Dans un communiqué, le syndicat a estimé que « le ciblage des médias vise à faire taire la voix médiatique libanaise et à empêcher toute couverture des violations commises par l’occupation ». Il a dénoncé une « attaque délibérée » qui « porte atteinte à la liberté de la presse et constitue une violation flagrante de toutes les lois et conventions internationales prévoyant la neutralité des institutions médiatiques et la protection de leurs employés en période de conflit ».
Tout en annonçant « sa pleine solidarité avec les collègues journalistes d’al-Manar et d’al-Nour », le syndicat a affirmé que « le ciblage des médias ne conduira pas à faire taire la vérité » et que les journalistes libanais « poursuivront leur mission professionnelle de transmission des faits et de dénonciation des agressions, quelles que soient les pressions ». « Cette agression révèle une nouvelle fois le mépris de l’occupation israélienne pour le droit international et pour les institutions internationales chargées de protéger la liberté de la presse, et soulève de sérieuses interrogations quant au silence de la communauté internationale face aux attaques répétées visant les médias et les institutions civiles au Liban », poursuit le texte.
L’instance médiatique du Hezbollah a quant a elle condamné, dans un communiqué, « l’agression criminelle israélienne contre ses organes qui « représentent le fleuron des médias de la résistance, tant par la voix que par l’image », et a assuré que ces deux médias poursuivront leur diffusion, transmettant « la voix de la résistance ainsi que les images et récits de ses exploits, de la résilience de son peuple et de sa fermeté à travers les ondes ». Tout en se félicitant de « la sécurité de l’ensemble des employés », l’instance a affirmé qu’« aucune agression n’entamera leur détermination ». Elle a estimé que « ce nouveau crime perfide constitue un nouvel épisode de l’agression israélienne systématique qui cible la voix et l’image de la résistance, dans une tentative manifeste d’influer sur le moral de notre peuple dans le cadre d’une guerre psychologique continue et croissante ».

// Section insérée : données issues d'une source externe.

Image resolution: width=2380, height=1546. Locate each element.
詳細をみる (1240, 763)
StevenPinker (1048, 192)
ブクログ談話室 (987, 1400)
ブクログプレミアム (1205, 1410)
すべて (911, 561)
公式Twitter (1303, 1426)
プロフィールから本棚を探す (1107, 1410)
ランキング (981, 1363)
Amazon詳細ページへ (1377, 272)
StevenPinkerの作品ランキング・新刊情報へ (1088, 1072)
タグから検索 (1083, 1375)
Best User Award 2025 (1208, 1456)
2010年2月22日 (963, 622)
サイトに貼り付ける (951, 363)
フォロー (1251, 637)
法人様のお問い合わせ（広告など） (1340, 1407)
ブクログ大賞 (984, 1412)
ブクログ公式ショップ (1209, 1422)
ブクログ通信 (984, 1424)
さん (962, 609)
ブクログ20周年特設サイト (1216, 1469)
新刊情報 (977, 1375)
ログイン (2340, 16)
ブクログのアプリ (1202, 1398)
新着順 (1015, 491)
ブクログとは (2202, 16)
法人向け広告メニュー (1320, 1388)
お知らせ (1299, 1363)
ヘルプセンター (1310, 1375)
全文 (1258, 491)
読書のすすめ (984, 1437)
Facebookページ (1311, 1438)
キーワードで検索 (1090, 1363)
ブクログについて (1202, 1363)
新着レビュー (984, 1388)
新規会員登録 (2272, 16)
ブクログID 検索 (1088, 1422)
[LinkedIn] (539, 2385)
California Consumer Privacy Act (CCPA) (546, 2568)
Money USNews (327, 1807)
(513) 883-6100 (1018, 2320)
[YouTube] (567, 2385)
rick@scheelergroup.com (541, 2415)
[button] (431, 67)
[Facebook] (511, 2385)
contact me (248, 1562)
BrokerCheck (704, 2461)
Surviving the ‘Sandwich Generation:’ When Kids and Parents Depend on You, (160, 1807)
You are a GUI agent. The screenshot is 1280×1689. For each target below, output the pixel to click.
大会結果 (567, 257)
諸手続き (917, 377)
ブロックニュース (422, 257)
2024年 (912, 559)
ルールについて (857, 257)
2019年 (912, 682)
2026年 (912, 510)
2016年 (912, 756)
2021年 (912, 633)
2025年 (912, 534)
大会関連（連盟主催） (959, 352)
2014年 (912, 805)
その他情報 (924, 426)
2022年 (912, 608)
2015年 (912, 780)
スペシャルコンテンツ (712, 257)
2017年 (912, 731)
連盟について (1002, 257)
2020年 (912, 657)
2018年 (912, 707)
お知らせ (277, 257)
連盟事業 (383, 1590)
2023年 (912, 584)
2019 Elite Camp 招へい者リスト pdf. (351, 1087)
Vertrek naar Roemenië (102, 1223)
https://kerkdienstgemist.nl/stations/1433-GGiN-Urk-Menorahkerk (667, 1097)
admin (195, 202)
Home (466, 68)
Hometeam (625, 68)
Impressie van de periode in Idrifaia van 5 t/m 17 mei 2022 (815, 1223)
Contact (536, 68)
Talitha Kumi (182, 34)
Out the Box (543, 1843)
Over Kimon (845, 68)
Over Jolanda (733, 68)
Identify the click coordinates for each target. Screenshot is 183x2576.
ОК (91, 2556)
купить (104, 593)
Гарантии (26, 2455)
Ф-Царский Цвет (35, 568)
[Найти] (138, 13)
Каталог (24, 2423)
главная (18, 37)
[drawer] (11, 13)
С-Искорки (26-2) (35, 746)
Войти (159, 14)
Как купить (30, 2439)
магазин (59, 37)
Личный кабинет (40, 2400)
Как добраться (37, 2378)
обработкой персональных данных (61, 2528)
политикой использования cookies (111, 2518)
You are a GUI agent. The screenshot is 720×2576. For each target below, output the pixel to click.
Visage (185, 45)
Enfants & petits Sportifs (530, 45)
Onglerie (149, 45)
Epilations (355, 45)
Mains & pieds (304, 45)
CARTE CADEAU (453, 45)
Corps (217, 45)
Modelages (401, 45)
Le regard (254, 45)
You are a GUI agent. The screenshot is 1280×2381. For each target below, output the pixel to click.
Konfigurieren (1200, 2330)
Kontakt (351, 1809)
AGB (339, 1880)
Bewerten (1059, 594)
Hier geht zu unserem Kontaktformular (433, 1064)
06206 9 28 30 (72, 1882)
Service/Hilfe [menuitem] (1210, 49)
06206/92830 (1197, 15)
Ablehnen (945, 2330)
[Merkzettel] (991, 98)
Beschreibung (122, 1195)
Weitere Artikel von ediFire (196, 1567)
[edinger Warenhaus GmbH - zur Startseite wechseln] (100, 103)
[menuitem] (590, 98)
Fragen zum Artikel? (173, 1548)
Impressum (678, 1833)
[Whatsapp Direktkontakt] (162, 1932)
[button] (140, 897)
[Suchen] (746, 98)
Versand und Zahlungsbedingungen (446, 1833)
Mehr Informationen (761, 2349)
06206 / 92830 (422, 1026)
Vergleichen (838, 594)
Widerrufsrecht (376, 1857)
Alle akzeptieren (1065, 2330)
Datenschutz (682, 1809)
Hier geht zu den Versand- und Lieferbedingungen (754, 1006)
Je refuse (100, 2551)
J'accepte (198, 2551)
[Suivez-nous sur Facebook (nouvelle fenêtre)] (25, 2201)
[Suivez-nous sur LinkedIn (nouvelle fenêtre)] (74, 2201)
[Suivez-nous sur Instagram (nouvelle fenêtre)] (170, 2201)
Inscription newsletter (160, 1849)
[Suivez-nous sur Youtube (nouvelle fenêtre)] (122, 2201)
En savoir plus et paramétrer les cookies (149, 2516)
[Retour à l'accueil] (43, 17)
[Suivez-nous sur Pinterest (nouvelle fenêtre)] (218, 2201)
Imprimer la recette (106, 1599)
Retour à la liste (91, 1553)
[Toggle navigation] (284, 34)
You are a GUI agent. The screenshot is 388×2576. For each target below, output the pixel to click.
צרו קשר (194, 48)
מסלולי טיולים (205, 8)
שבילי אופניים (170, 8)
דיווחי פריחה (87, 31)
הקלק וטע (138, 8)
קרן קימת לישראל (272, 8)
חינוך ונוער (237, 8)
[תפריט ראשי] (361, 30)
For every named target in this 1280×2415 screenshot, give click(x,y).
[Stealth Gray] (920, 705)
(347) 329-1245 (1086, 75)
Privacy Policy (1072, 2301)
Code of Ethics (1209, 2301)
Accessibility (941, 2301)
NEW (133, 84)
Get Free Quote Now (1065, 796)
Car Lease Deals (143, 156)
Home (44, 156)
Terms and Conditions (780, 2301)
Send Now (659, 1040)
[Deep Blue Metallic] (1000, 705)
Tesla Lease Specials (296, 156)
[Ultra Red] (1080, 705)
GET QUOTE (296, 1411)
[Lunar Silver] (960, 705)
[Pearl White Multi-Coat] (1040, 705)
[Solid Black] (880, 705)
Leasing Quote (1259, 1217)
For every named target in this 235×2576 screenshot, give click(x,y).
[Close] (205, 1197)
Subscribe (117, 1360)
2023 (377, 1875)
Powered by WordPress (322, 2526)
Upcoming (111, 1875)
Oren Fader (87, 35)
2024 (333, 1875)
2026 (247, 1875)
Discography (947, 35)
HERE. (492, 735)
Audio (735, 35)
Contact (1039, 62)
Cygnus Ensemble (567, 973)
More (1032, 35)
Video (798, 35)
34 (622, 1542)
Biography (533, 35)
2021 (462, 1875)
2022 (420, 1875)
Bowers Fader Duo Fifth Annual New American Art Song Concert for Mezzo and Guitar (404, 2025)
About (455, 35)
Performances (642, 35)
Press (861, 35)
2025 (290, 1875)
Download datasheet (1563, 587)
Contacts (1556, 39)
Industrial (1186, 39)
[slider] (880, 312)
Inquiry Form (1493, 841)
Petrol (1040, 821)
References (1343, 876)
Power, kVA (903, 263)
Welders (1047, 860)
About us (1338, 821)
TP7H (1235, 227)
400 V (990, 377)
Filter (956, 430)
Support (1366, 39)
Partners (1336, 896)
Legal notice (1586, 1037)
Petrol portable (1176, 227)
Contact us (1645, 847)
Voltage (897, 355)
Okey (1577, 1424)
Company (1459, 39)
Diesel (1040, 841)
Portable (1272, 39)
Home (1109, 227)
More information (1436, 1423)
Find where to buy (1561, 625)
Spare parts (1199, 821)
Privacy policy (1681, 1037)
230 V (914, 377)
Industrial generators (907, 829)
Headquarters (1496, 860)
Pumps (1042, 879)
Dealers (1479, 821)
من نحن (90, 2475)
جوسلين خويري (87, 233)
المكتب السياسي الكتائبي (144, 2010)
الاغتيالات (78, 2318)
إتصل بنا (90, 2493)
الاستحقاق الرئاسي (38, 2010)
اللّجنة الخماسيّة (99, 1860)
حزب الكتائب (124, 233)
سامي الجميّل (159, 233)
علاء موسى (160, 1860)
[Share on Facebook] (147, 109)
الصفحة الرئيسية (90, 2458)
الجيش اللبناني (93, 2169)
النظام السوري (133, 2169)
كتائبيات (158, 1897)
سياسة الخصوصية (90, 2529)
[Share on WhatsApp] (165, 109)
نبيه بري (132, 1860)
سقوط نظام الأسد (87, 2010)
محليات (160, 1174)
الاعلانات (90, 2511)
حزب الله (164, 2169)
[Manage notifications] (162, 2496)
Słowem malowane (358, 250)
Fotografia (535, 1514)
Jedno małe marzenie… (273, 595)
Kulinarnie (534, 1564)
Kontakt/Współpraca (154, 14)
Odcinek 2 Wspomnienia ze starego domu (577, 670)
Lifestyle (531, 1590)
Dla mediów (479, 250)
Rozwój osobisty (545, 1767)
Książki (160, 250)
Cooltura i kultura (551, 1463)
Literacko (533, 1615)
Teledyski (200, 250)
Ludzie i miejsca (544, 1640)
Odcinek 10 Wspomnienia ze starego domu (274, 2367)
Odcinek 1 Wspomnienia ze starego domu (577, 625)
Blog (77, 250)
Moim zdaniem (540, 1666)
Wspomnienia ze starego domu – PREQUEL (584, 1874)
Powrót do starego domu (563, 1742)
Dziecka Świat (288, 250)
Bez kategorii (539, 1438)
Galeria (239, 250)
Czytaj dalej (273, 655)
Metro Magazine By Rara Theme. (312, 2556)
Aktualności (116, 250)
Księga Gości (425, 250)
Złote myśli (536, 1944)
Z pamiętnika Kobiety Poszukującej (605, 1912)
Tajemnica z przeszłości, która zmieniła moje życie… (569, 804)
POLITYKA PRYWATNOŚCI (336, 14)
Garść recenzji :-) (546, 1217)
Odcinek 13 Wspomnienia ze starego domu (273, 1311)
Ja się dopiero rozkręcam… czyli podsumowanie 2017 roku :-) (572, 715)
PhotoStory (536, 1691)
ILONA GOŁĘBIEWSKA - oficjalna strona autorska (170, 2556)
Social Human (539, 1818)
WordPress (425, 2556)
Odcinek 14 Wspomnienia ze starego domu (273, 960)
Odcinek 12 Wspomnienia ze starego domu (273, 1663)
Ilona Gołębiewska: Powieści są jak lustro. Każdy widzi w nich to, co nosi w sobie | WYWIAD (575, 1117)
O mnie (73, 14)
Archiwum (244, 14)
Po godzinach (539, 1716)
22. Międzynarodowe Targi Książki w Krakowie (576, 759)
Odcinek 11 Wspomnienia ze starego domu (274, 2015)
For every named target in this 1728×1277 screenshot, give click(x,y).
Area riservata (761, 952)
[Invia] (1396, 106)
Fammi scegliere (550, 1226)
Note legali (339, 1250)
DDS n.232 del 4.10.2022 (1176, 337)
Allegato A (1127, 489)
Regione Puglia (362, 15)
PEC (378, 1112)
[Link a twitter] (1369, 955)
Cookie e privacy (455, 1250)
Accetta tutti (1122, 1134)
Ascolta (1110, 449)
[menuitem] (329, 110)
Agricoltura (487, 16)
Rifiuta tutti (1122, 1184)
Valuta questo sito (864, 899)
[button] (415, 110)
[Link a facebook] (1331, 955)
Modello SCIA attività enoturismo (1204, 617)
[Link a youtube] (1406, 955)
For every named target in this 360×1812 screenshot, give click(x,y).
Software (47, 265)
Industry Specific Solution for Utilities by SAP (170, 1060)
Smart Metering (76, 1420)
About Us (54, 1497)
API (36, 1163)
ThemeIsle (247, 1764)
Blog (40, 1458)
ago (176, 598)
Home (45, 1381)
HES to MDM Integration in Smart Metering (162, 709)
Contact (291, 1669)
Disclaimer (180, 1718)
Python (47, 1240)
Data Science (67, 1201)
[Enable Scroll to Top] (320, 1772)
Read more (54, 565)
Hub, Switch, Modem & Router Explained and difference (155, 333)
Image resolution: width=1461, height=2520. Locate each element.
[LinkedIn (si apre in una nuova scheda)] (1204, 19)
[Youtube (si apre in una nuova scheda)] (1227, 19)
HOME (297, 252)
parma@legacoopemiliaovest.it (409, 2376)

L’État hébreu bombarde intensivement le Liban depuis lundi en représailles à des tirs de roquettes du parti chiite, que ce dernier justifie par la guerre israélo-américaine contre l’Iran. L’armée israélienne a fait savoir mardi que la division 91, rattachée au commandement du nord et responsable du front avec le Liban, opère actuellement au Liban-Sud après son déploiement en plusieurs nouveaux points stratégiques, dans le cadre du renforcement de son dispositif de défense.